In the fast-paced world of LLM inference, there's been a growing buzz around achieving high tokens per second speeds. However, when it comes to critical enterprise applications, is tokens per second the only metric that matters? At SambaNova, we believe that first token time is equally, if not more, crucial for the complex, document-heavy and agentic use cases that businesses rely on.
In this blog post, we'll explore why tokens per second doesn't paint the full picture of enterprise LLM inference performance. We'll examine the limitations of focusing solely on this metric and why first token time is vital for enterprise use cases involving document intelligence, long documents, multiple documents, search, and function calling/agentic use cases. We'll also discuss how some solutions in the market fall short in addressing these challenges and how SambaNova's approach is uniquely tailored to meet the needs of the enterprise.
The Hype and Limitations of Tokens per Second
The pursuit of high tokens per second has led some AI systems vendors to cache model weights on SRAM and use hundreds of chips in their inference systems. While this approach can indeed achieve impressive decoding speeds, it comes with significant drawbacks:
- Slower first token generation due to low utilization across chips
- Difficulties handling longer input lengths common in enterprise use cases
- Limitations on model size and batch size due to SRAM constraints
In real-world scenarios, these SRAM-based inference engines can take over 1.4 seconds to generate the first token for a 3K token input (see table at the end), which makes the first token latency 85% of total inference time. For enterprises dealing with document intelligence, search, retrieval, and retrieval augmented generation, that's simply not fast enough.
The Importance of First Token Time in Enterprise Use Cases
Enterprise LLM inference applications often involve complex document-related tasks, such as:
- Processing long documents
- RAG over multiple documents
- Customer service assistant
- Utilizing function calling/ agentic applications
In these scenarios, the time it takes to generate the first token is critical. Enterprise applications can't afford to wait for that crucial first token, no matter how fast the subsequent tokens are generated.
For example, in chatbot applications, multi-turn conversations require including previous conversation history in the input prompt, often pushing the prompt length close to the maximum supported by the model. Similarly, in question-answering engines, retrieval augmented generation is used to avoid model hallucination, necessitating the retrieval and inclusion of top-k relevant articles in the prompt. Again, this results in prompt lengths approaching the model's maximum sequence length.

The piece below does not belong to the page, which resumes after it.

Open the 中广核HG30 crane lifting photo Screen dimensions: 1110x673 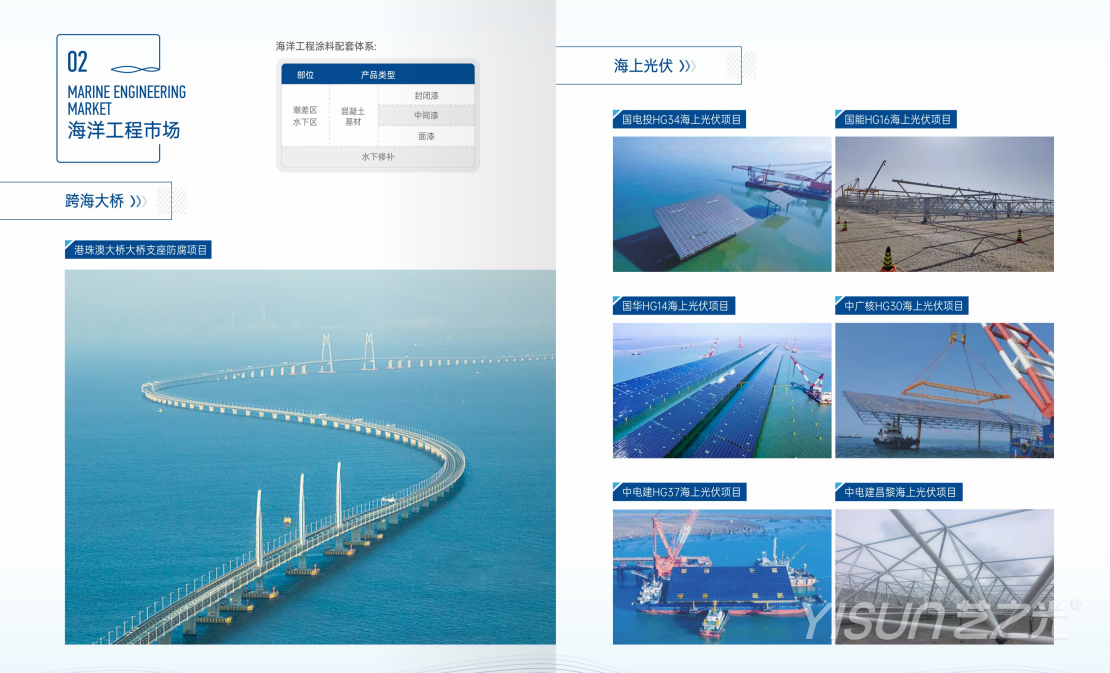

According to the Artificial Analysis report, it is clear that the "fast" token per sec solution does not equate the lowest latency and response time with the medium long length test case (1000 input tokens and 100 output tokens).
The SambaNova Solution: Designed for Enterprise Needs
At SambaNova, we've taken a different approach to address the unique challenges of enterprise LLM inference. Our RDU system employs a three tier memory system (520MB SRAM, 64GB HBM and 768GB DDR per socket) that allow reconfigurable dataflow to perform at its best with tensor parallelism to achieve high generation speeds – up to 450 tokens/s on 8 chips – while maintaining fast first token times of around 0.2 seconds. The extensive SRAM capacity facilitates the implementation of aggressive kernel fusion and graph looping within the dataflow micro-architecture, effectively minimizing end-to-end overhead. HBM plays a crucial role in supporting memory-intensive operations within cache graphs, particularly for token generation. Additionally, DDR memory is essential for handling extended sentence lengths, larger model sizes and Composition of Experts (CoE) for optimal statistical performance.
Our architecture is purpose-built to handle the long input lengths and complex use cases that enterprises demand. By avoiding the pitfalls of SRAM-only designs, such as the need for 8-bit weight quantization and additional chips for KV cache when increasing batch size, SambaNova solution delivers the best-in-class inference performance across a wide range of input token length that mission-critical enterprise applications require.
Table - Input process time and total inference time (llama 3 8B)
Figure - Total Inference time vs. input tokens (llama 3 8B)
The Conclusion
When it comes to enterprise LLM inference, focusing solely on tokens per second doesn't tell the whole story. First token time is a critical factor for the complex, document-heavy use cases that businesses rely on.
At SambaNova, we've built our solution from the ground up to meet the unique needs of the enterprise. Our 3-tier memory plus reconfigurable dataflow enable an efficient tensor parallelism approach that delivers the fast first token times and end-to-end performance that truly matter. For critical enterprise applications, SambaNova is the clear choice, providing the speed, flexibility, and scalability needed to succeed in a rapidly evolving landscape.